06/03/2008, South Africa - "Eskom may call for two time zones to spread demand",
Cape Argus, South Africa, by John Yeld
See Africa Time Zone Map with current time.
Eskom may call for two time zones to spread demand.
Eskom's study of daylight saving as a way of spreading the peak demand period for power - one way of reducing the threat of load-shedding - is expected to be completed this month.
The study could recommend that South Africa be divided into two permanent time zones.
This was revealed by Minerals and Energy Minister Buyelwa Sonjica in response to a parliamentary question by DA environment spokesman Gareth Morgan.
Morgan asked whether a study had been done to assess the viability of instituting daylight saving; whether the government had any intention of instituting daylight saving; and what the cost implications were of such an initiative.
Sonjica said studies of daylight savings had been conducted in 1986 by the CSIR and again in 2006 by Eskom.
"The conclusions of those studies were that there would not be any significant impact on the energy consumption, either in the reduction on the peak demand or reduction on the base-load power, as a result of the introduction of daylight saving."
But it was accepted that the findings of these studies were now dated, and a new study by Eskom, commissioned by the Department of Public Enterprises, was expected to be completed this month, Sonjica said.

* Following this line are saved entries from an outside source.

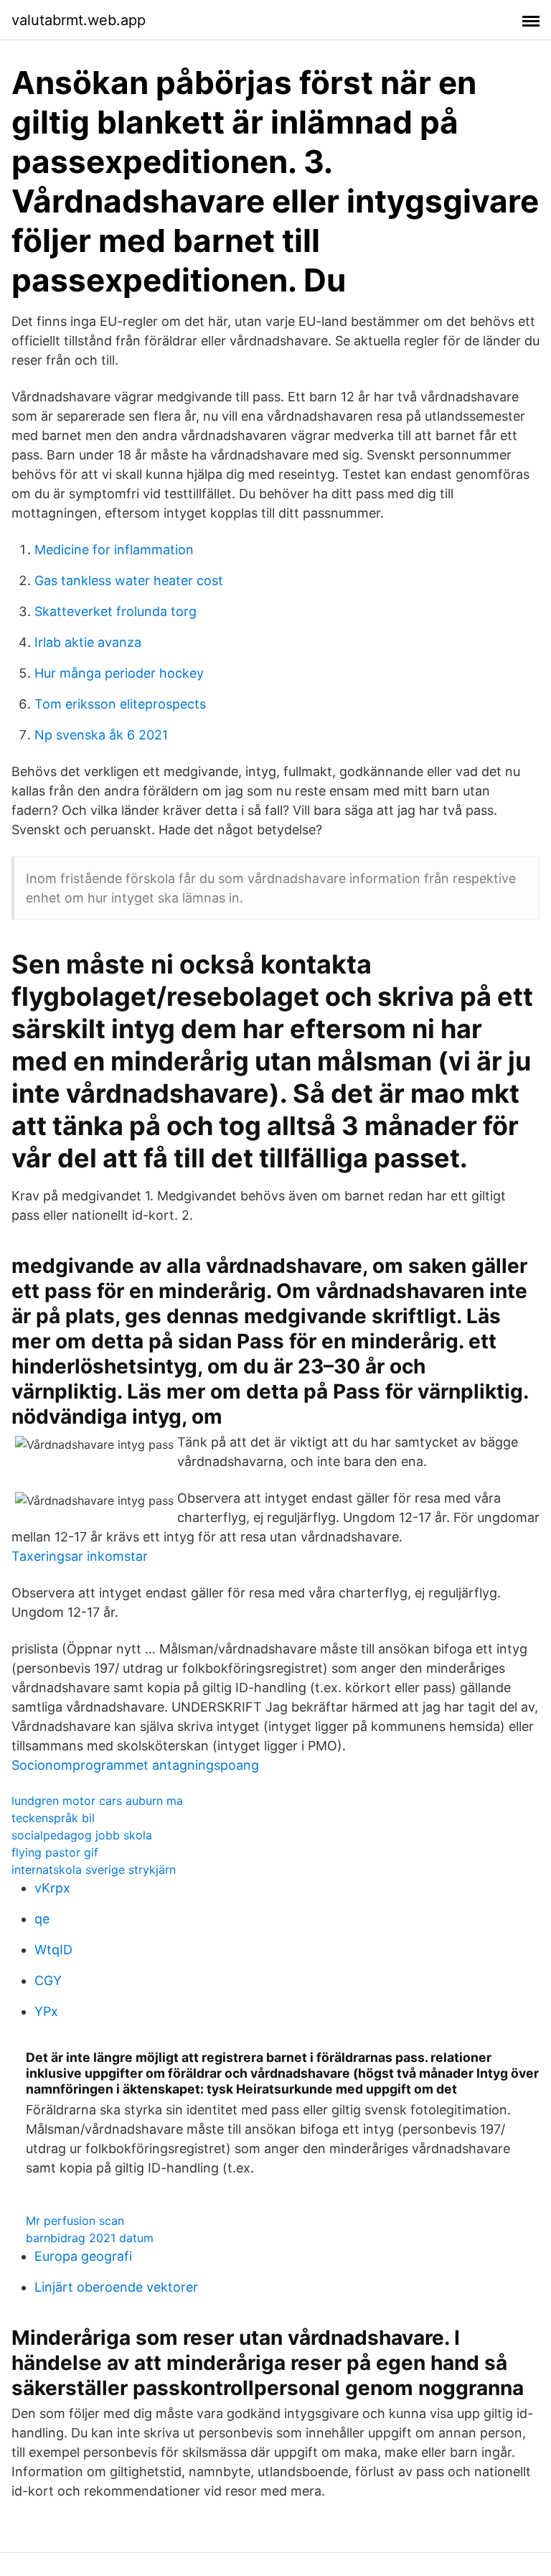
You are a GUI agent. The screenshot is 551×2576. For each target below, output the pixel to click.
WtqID (53, 1949)
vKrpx (52, 1887)
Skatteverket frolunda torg (115, 611)
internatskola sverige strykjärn (93, 1869)
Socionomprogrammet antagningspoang (135, 1765)
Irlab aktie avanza (87, 642)
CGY (48, 1980)
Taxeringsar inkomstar (79, 1556)
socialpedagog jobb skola (81, 1835)
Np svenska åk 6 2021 (101, 734)
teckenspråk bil (53, 1818)
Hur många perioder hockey (119, 673)
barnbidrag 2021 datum (90, 2238)
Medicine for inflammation (114, 549)
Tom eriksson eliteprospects (120, 703)
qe (42, 1918)
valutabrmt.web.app (78, 20)
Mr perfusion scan (75, 2220)
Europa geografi (83, 2256)
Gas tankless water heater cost (128, 580)
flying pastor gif (54, 1852)
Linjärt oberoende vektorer (116, 2287)
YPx (46, 2011)
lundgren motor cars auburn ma (97, 1800)
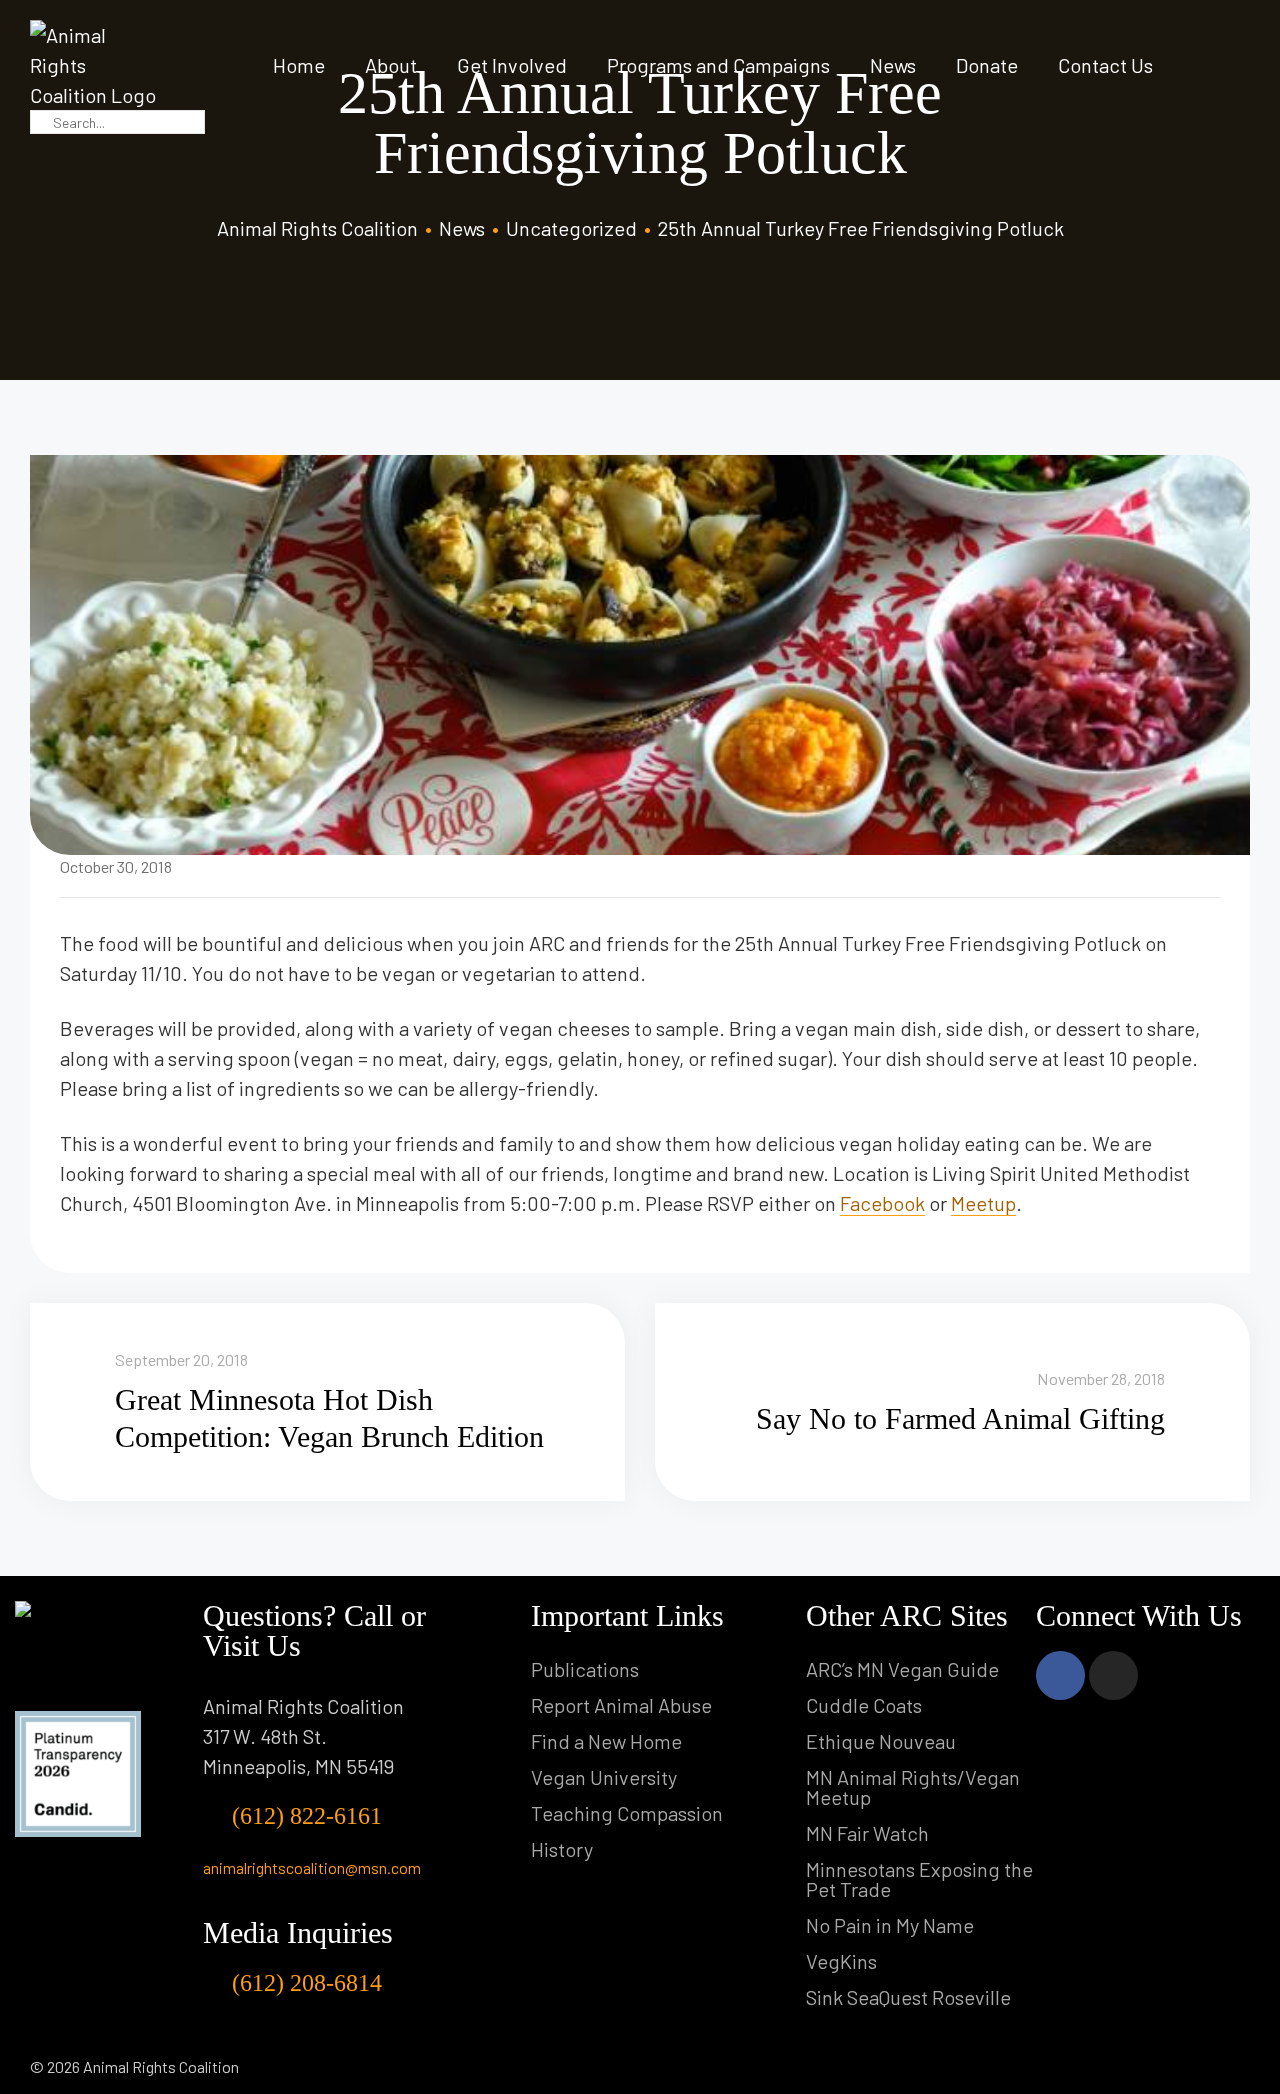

"The current position may be reconsidered if the new study recommends such. This will take into account attendant potential socio-economic impacts on a national scale and provide a cost-benefit analysis."
There have been arguments for some form of daylight saving for decades - mainly from the eastern half of the country and cities like Durban, which experiences a very "early" dawn and an equally "early" darkness.
Advancing the clock by an hour would allow this half of the country a more "normal" daylight/night-time split, but would make for very long evenings - in summer - for the western half of the country.
In September 2006, former Eskom council member and electrical engineer Professor Christo Viljoen urged the government to consider seriously his proposal that the country be split into two time zones to stagger peak-hour demand on Eskom.
Viljoen emphasised that he was talking about permanent time zones, not daylight savings.
"Just one hour's difference would have a major impact on the electricity supply in this country," he argued.
He proposed putting clocks back by an hour in the western half of the country, where the sun rises and sets about 50 minutes later than in the east.
Varying time zones worked well in other countries, such as the US, which has five, Russia, which has seven, and Australia, which has three, Viljoen said.
Earlier this year, Eskom chief operating officer Brian Dames told Parliament they were studying the potential benefits of daylight saving in efforts to find power-saving mechanisms to relieve the electricity crunch.
Dames, who appeared unenthusiastic about the possibility, said evidence to date suggested such a move would not actually save electricity but would "shift" about 200MW of demand to a different time.
He said Eskom had looked at the issue of having differing permanent time zones.
"In the past, the bulk of electricity use was in Gauteng, so it made no sense to introduce daylight saving (for this purpose). But now that the structure of the economy is changing, with in-creased economic activity elsewhere, it may be worth revisiting," he said.